The boundary conditions for the fluid are specified independently to the particles. However, these should normally be specified consistently via the main LAMMPS boundary command (p p p, p p f, and p f f are the only consistent possibilities). Shrink-wrapped boundary conditions are not permitted with this fix.

This fix must be used before any of fix lb/viscous and fix lb/momentum as the fluid needs to be initialized before any of these routines try to access its properties. In addition, in order for the hydrodynamic forces to be added to the particles, this fix must be used in conjunction with the lb/viscous fix.

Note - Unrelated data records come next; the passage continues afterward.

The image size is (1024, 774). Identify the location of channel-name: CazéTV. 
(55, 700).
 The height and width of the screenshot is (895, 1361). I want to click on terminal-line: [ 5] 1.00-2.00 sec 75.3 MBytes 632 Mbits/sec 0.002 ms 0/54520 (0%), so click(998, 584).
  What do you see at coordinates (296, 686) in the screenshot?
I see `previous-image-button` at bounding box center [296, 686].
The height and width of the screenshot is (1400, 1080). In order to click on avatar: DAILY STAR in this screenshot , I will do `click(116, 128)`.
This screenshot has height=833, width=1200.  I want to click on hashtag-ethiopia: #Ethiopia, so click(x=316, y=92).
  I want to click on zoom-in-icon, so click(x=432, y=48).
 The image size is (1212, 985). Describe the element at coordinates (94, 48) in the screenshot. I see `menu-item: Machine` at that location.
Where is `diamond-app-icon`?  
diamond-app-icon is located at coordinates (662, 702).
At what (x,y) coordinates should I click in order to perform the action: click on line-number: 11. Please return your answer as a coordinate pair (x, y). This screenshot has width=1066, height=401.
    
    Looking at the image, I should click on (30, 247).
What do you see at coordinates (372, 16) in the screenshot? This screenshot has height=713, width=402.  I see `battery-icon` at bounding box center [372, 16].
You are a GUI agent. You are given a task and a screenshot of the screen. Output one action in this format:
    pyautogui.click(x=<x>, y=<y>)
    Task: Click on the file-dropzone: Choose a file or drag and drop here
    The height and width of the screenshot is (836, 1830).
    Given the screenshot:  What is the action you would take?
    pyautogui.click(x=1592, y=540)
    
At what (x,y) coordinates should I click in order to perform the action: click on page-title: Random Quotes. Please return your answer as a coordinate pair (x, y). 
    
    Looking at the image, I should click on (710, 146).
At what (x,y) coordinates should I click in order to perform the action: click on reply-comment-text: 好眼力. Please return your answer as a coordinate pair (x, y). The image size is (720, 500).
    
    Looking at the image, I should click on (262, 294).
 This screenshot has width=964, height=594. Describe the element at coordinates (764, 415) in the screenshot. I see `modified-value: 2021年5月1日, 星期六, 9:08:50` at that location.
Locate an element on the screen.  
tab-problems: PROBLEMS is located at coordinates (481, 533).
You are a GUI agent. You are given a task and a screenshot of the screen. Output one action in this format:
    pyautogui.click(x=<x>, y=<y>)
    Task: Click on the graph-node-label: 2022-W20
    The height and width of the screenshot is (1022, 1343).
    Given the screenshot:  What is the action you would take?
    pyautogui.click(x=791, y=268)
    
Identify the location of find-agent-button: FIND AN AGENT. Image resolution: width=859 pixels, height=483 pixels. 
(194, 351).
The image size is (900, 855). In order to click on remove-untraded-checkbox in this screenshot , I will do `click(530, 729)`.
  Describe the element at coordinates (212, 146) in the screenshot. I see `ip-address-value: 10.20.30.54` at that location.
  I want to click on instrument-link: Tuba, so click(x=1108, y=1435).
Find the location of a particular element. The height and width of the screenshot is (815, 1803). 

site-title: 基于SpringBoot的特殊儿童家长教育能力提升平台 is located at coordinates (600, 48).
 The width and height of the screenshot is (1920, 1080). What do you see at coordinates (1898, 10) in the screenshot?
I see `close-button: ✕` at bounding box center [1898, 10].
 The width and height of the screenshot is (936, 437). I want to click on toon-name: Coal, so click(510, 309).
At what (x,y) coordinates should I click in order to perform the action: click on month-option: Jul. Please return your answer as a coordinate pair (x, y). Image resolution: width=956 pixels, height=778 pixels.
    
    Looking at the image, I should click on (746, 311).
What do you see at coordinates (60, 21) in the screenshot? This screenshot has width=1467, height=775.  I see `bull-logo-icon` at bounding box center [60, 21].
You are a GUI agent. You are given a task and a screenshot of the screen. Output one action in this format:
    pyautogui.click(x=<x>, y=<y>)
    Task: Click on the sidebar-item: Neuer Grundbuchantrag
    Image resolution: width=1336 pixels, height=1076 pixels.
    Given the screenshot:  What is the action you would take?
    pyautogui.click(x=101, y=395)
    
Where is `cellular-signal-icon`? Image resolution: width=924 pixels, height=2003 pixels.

This fix needs to be used in conjunction with a standard LAMMPS integrator such as fix NVE or fix rigid.


dx is chosen such that \(\frac{\tau}{dt_{LB}} = \frac{3\eta dt_{LB}}{\rho dx_{LB}^2}\) is approximately equal to 1. dm is set equal to 1.0. a0 is set equal to \(\frac{1}{3}\left(\frac{dx_{LB}}{dt_{LB}}\right)^2\). The trilinear stencil is used as the default interpolation method. The D3Q15 lattice is used for the lattice-Boltzmann algorithm.

(Denniston et al.) Denniston, C., Afrasiabian, N., Cole-Andre, M.G., Mackay, F. E., Ollila, S.T.T., and Whitehead, T., LAMMPS lb/fluid fix version 2: Improved Hydrodynamic Forces Implemented into LAMMPS through a lattice-Boltzmann fluid, Computer Physics Communications 275 (2022) 108318 .

(Mackay and Denniston) Mackay, F. E., and Denniston, C., Coupling MD particles to a lattice-Boltzmann fluid through the use of conservative forces, J. Comput. Phys. 237 (2013) 289-298.

(Adhikari et al.) Adhikari, R., Stratford, K., Cates, M. E., and Wagner, A. J., Fluctuating lattice Boltzmann, Europhys. Lett. 71 (2005) 473-479.